*YOUR GOAL:*
Transcribe the data below verbatim from the line with "The width and height of the screenshot is (910, 696)." to the line with "Given: Open the Copyright Match Tool link". Include both of those lines.

Collected data:
---------------
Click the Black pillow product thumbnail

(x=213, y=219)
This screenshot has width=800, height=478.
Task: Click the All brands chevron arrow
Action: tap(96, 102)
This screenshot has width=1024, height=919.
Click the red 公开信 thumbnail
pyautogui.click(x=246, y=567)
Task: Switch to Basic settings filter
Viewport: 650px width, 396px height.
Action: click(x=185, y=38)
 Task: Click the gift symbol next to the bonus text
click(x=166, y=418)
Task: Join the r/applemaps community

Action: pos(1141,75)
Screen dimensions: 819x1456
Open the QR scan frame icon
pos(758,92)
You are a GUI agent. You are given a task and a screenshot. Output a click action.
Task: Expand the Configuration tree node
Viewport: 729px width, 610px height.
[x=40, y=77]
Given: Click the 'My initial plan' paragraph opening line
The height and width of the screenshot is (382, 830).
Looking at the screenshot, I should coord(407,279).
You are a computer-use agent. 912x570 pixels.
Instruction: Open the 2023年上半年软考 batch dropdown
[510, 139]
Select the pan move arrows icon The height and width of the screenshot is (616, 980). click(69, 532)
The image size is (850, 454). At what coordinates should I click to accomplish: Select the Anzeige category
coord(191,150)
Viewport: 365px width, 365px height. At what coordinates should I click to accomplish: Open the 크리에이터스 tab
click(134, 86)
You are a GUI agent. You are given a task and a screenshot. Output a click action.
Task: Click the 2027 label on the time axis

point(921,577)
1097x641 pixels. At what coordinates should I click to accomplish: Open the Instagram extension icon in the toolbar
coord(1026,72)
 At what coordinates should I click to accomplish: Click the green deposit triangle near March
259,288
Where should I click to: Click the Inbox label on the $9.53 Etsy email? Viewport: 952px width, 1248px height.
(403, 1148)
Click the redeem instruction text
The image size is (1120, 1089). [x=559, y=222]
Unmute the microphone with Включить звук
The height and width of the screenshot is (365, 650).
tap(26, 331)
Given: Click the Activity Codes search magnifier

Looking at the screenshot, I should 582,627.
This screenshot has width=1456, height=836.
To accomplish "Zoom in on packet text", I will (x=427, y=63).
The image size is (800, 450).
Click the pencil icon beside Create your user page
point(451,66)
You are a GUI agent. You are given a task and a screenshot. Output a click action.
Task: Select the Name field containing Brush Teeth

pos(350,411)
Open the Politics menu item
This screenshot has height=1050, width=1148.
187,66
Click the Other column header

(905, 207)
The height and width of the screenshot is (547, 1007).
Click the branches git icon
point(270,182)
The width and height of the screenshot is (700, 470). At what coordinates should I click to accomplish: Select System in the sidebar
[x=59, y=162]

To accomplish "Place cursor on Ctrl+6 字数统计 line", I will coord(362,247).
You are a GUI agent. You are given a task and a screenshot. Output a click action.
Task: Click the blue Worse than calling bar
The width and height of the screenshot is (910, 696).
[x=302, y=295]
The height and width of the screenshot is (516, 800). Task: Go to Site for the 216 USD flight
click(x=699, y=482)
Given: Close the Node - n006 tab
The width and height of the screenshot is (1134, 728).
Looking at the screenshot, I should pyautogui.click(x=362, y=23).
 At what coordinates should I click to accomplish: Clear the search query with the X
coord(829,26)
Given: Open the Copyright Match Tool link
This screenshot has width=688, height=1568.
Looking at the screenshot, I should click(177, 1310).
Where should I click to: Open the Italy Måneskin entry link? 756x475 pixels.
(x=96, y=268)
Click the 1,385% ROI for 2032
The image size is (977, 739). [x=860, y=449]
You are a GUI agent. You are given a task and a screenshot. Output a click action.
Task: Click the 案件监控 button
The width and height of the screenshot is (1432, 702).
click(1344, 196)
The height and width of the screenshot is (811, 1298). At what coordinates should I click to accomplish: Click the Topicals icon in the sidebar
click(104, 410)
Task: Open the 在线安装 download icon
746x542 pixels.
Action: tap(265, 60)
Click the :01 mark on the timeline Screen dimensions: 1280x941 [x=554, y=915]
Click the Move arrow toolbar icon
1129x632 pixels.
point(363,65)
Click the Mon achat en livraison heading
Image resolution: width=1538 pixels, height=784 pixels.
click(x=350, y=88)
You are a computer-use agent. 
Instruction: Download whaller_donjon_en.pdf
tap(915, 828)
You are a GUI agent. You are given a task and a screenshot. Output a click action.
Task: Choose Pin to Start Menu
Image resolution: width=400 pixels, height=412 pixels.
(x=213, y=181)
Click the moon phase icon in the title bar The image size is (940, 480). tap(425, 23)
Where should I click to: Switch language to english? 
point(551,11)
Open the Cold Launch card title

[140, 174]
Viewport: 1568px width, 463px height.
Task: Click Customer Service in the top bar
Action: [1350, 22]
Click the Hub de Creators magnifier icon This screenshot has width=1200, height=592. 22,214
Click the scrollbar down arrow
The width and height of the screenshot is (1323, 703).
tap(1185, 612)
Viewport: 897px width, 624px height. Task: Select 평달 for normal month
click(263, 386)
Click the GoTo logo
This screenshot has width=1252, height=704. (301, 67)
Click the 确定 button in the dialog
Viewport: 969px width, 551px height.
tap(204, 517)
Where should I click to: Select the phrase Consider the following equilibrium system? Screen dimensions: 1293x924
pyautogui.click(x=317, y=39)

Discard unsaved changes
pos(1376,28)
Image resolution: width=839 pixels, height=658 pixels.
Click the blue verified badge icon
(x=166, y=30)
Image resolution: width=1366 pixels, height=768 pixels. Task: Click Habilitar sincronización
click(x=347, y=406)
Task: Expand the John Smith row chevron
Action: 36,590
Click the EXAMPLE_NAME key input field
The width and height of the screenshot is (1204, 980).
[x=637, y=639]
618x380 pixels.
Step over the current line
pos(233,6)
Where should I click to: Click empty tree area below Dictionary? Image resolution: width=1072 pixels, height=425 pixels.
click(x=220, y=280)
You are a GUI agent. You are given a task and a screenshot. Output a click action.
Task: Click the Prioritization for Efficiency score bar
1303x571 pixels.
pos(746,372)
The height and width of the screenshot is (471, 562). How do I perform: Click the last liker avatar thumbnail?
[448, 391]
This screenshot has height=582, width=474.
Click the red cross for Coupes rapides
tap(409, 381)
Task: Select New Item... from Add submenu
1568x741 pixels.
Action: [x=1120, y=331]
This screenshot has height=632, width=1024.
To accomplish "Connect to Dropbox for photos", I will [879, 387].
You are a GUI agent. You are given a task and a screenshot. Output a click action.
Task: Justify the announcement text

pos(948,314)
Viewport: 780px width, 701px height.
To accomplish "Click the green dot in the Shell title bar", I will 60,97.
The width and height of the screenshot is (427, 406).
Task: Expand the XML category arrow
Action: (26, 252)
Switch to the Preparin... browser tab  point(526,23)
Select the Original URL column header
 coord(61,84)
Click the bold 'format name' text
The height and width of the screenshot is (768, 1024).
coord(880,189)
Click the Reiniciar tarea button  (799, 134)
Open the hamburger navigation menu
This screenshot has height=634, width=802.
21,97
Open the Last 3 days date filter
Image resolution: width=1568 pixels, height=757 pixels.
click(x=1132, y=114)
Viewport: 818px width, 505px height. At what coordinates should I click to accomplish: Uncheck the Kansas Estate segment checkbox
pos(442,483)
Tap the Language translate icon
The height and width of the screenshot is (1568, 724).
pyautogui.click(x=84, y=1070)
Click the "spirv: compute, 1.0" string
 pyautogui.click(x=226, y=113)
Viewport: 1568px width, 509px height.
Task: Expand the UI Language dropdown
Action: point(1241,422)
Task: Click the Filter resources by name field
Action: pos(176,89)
---------------
*ANSWER TO THIS PROBLEM:*
The width and height of the screenshot is (910, 696).
[x=302, y=295]
The height and width of the screenshot is (516, 800). Task: Go to Site for the 216 USD flight
click(x=699, y=482)
Given: Close the Node - n006 tab
The width and height of the screenshot is (1134, 728).
Looking at the screenshot, I should pyautogui.click(x=362, y=23).
 At what coordinates should I click to accomplish: Clear the search query with the X
coord(829,26)
Given: Open the Copyright Match Tool link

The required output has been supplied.